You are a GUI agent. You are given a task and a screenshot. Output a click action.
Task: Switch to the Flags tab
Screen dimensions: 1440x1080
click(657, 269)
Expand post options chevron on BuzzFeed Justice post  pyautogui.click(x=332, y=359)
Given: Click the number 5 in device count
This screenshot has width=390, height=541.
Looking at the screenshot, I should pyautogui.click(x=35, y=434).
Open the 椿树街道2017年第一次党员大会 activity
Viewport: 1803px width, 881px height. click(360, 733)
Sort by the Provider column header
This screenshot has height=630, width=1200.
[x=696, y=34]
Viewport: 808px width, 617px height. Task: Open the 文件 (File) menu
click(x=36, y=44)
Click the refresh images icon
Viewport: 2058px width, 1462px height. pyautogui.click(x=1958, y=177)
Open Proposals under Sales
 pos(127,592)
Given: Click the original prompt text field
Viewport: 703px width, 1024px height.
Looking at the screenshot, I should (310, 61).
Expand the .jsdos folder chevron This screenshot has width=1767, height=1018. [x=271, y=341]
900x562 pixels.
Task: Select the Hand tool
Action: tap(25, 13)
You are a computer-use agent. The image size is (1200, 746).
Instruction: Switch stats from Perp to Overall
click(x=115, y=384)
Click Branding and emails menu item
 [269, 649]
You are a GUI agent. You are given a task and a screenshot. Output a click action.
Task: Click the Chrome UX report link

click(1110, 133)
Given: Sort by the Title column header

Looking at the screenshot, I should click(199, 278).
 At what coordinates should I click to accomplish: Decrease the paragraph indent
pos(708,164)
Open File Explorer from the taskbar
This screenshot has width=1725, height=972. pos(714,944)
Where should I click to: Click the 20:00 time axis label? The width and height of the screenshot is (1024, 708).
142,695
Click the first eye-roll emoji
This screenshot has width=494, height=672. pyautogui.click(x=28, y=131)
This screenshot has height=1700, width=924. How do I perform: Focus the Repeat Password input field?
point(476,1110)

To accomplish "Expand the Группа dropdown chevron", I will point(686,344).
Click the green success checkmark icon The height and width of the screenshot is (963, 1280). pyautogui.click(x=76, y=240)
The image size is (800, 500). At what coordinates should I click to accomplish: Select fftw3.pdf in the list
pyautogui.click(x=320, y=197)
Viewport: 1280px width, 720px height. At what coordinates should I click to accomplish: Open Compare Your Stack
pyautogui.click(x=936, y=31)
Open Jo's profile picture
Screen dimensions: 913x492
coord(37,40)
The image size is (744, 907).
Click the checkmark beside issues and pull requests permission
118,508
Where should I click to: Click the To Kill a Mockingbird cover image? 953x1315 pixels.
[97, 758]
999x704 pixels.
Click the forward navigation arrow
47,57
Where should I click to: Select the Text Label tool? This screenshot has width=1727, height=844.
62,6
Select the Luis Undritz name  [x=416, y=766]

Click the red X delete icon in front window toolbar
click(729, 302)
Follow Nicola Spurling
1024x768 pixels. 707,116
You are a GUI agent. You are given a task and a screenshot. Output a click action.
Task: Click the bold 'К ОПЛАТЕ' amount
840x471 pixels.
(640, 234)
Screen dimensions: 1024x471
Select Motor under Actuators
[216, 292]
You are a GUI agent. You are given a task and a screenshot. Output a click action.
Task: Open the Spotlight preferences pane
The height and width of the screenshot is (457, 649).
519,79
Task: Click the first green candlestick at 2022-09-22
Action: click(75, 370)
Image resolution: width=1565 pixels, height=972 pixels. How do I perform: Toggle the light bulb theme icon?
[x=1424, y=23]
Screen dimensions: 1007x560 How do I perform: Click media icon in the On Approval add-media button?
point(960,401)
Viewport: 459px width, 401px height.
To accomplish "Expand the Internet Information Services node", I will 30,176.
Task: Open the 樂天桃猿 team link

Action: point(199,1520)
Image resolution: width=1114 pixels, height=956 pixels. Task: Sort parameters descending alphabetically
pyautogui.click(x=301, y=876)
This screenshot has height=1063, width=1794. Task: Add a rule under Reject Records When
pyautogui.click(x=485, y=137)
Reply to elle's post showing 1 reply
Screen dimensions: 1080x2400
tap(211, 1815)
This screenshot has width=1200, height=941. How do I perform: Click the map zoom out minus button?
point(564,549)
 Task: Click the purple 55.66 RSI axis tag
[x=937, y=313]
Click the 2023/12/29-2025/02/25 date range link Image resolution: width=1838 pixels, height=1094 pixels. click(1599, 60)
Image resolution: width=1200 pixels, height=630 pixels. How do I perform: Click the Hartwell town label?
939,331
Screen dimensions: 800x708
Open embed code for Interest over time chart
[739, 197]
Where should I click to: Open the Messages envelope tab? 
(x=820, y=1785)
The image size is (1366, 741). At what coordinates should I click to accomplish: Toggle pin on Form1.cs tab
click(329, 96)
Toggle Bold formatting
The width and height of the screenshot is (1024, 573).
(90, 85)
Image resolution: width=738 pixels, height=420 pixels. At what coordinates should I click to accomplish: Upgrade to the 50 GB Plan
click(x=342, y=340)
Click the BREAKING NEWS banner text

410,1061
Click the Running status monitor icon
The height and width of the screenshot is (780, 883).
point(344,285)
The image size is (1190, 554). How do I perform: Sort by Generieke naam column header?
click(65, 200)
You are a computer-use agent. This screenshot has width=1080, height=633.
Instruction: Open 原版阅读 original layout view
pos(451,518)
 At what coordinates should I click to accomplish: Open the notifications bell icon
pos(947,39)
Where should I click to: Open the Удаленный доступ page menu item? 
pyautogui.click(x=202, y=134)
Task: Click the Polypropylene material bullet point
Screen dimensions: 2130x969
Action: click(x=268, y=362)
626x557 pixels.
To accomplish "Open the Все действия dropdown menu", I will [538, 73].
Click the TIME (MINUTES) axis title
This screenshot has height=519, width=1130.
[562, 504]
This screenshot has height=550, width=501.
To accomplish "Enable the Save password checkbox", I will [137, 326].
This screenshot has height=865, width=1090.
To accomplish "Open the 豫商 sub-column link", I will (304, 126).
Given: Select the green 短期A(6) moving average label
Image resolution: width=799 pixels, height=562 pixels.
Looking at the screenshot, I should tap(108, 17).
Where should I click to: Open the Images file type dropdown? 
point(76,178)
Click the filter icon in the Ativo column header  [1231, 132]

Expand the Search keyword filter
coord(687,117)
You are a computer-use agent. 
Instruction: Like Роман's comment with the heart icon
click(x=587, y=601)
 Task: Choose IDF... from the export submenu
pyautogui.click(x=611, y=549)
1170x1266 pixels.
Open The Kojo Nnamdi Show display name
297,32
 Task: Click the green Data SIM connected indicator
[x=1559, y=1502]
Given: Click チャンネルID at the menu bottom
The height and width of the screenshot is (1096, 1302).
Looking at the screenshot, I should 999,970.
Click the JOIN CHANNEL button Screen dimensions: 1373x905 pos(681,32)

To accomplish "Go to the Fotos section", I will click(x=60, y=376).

-- -- --

| PROMPT |
Reproduce the entries above in full, so that each one reads exactly as before.

| SOLUTION |
You are a GUI agent. You are given a task and a screenshot. Output a click action.
Task: Switch to the Flags tab
Screen dimensions: 1440x1080
click(657, 269)
Expand post options chevron on BuzzFeed Justice post  pyautogui.click(x=332, y=359)
Given: Click the number 5 in device count
This screenshot has width=390, height=541.
Looking at the screenshot, I should pyautogui.click(x=35, y=434).
Open the 椿树街道2017年第一次党员大会 activity
Viewport: 1803px width, 881px height. click(360, 733)
Sort by the Provider column header
This screenshot has height=630, width=1200.
[x=696, y=34]
Viewport: 808px width, 617px height. Task: Open the 文件 (File) menu
click(x=36, y=44)
Click the refresh images icon
Viewport: 2058px width, 1462px height. pyautogui.click(x=1958, y=177)
Open Proposals under Sales
 pos(127,592)
Given: Click the original prompt text field
Viewport: 703px width, 1024px height.
Looking at the screenshot, I should (310, 61).
Expand the .jsdos folder chevron This screenshot has width=1767, height=1018. [x=271, y=341]
900x562 pixels.
Task: Select the Hand tool
Action: tap(25, 13)
You are a computer-use agent. The image size is (1200, 746).
Instruction: Switch stats from Perp to Overall
click(x=115, y=384)
Click Branding and emails menu item
 [269, 649]
You are a GUI agent. You are given a task and a screenshot. Output a click action.
Task: Click the Chrome UX report link

click(1110, 133)
Given: Sort by the Title column header

Looking at the screenshot, I should click(199, 278).
 At what coordinates should I click to accomplish: Decrease the paragraph indent
pos(708,164)
Open File Explorer from the taskbar
This screenshot has width=1725, height=972. pos(714,944)
Where should I click to: Click the 20:00 time axis label? The width and height of the screenshot is (1024, 708).
142,695
Click the first eye-roll emoji
This screenshot has width=494, height=672. pyautogui.click(x=28, y=131)
This screenshot has height=1700, width=924. How do I perform: Focus the Repeat Password input field?
point(476,1110)

To accomplish "Expand the Группа dropdown chevron", I will point(686,344).
Click the green success checkmark icon The height and width of the screenshot is (963, 1280). pyautogui.click(x=76, y=240)
The image size is (800, 500). At what coordinates should I click to accomplish: Select fftw3.pdf in the list
pyautogui.click(x=320, y=197)
Viewport: 1280px width, 720px height. At what coordinates should I click to accomplish: Open Compare Your Stack
pyautogui.click(x=936, y=31)
Open Jo's profile picture
Screen dimensions: 913x492
coord(37,40)
The image size is (744, 907).
Click the checkmark beside issues and pull requests permission
118,508
Where should I click to: Click the To Kill a Mockingbird cover image? 953x1315 pixels.
[97, 758]
999x704 pixels.
Click the forward navigation arrow
47,57
Where should I click to: Select the Text Label tool? This screenshot has width=1727, height=844.
62,6
Select the Luis Undritz name  [x=416, y=766]

Click the red X delete icon in front window toolbar
click(729, 302)
Follow Nicola Spurling
1024x768 pixels. 707,116
You are a GUI agent. You are given a task and a screenshot. Output a click action.
Task: Click the bold 'К ОПЛАТЕ' amount
840x471 pixels.
(640, 234)
Screen dimensions: 1024x471
Select Motor under Actuators
[216, 292]
You are a GUI agent. You are given a task and a screenshot. Output a click action.
Task: Open the Spotlight preferences pane
The height and width of the screenshot is (457, 649).
519,79
Task: Click the first green candlestick at 2022-09-22
Action: click(75, 370)
Image resolution: width=1565 pixels, height=972 pixels. How do I perform: Toggle the light bulb theme icon?
[x=1424, y=23]
Screen dimensions: 1007x560 How do I perform: Click media icon in the On Approval add-media button?
point(960,401)
Viewport: 459px width, 401px height.
To accomplish "Expand the Internet Information Services node", I will 30,176.
Task: Open the 樂天桃猿 team link

Action: point(199,1520)
Image resolution: width=1114 pixels, height=956 pixels. Task: Sort parameters descending alphabetically
pyautogui.click(x=301, y=876)
This screenshot has height=1063, width=1794. Task: Add a rule under Reject Records When
pyautogui.click(x=485, y=137)
Reply to elle's post showing 1 reply
Screen dimensions: 1080x2400
tap(211, 1815)
This screenshot has width=1200, height=941. How do I perform: Click the map zoom out minus button?
point(564,549)
 Task: Click the purple 55.66 RSI axis tag
[x=937, y=313]
Click the 2023/12/29-2025/02/25 date range link Image resolution: width=1838 pixels, height=1094 pixels. click(1599, 60)
Image resolution: width=1200 pixels, height=630 pixels. How do I perform: Click the Hartwell town label?
939,331
Screen dimensions: 800x708
Open embed code for Interest over time chart
[739, 197]
Where should I click to: Open the Messages envelope tab? 
(x=820, y=1785)
The image size is (1366, 741). At what coordinates should I click to accomplish: Toggle pin on Form1.cs tab
click(329, 96)
Toggle Bold formatting
The width and height of the screenshot is (1024, 573).
(90, 85)
Image resolution: width=738 pixels, height=420 pixels. At what coordinates should I click to accomplish: Upgrade to the 50 GB Plan
click(x=342, y=340)
Click the BREAKING NEWS banner text

410,1061
Click the Running status monitor icon
The height and width of the screenshot is (780, 883).
point(344,285)
The image size is (1190, 554). How do I perform: Sort by Generieke naam column header?
click(65, 200)
You are a computer-use agent. This screenshot has width=1080, height=633.
Instruction: Open 原版阅读 original layout view
pos(451,518)
 At what coordinates should I click to accomplish: Open the notifications bell icon
pos(947,39)
Where should I click to: Open the Удаленный доступ page menu item? 
pyautogui.click(x=202, y=134)
Task: Click the Polypropylene material bullet point
Screen dimensions: 2130x969
Action: click(x=268, y=362)
626x557 pixels.
To accomplish "Open the Все действия dropdown menu", I will [538, 73].
Click the TIME (MINUTES) axis title
This screenshot has height=519, width=1130.
[562, 504]
This screenshot has height=550, width=501.
To accomplish "Enable the Save password checkbox", I will [137, 326].
This screenshot has height=865, width=1090.
To accomplish "Open the 豫商 sub-column link", I will (304, 126).
Given: Select the green 短期A(6) moving average label
Image resolution: width=799 pixels, height=562 pixels.
Looking at the screenshot, I should tap(108, 17).
Where should I click to: Open the Images file type dropdown? 
point(76,178)
Click the filter icon in the Ativo column header  [1231, 132]

Expand the Search keyword filter
coord(687,117)
You are a computer-use agent. 
Instruction: Like Роман's comment with the heart icon
click(x=587, y=601)
 Task: Choose IDF... from the export submenu
pyautogui.click(x=611, y=549)
1170x1266 pixels.
Open The Kojo Nnamdi Show display name
297,32
 Task: Click the green Data SIM connected indicator
[x=1559, y=1502]
Given: Click チャンネルID at the menu bottom
The height and width of the screenshot is (1096, 1302).
Looking at the screenshot, I should 999,970.
Click the JOIN CHANNEL button Screen dimensions: 1373x905 pos(681,32)

To accomplish "Go to the Fotos section", I will click(x=60, y=376).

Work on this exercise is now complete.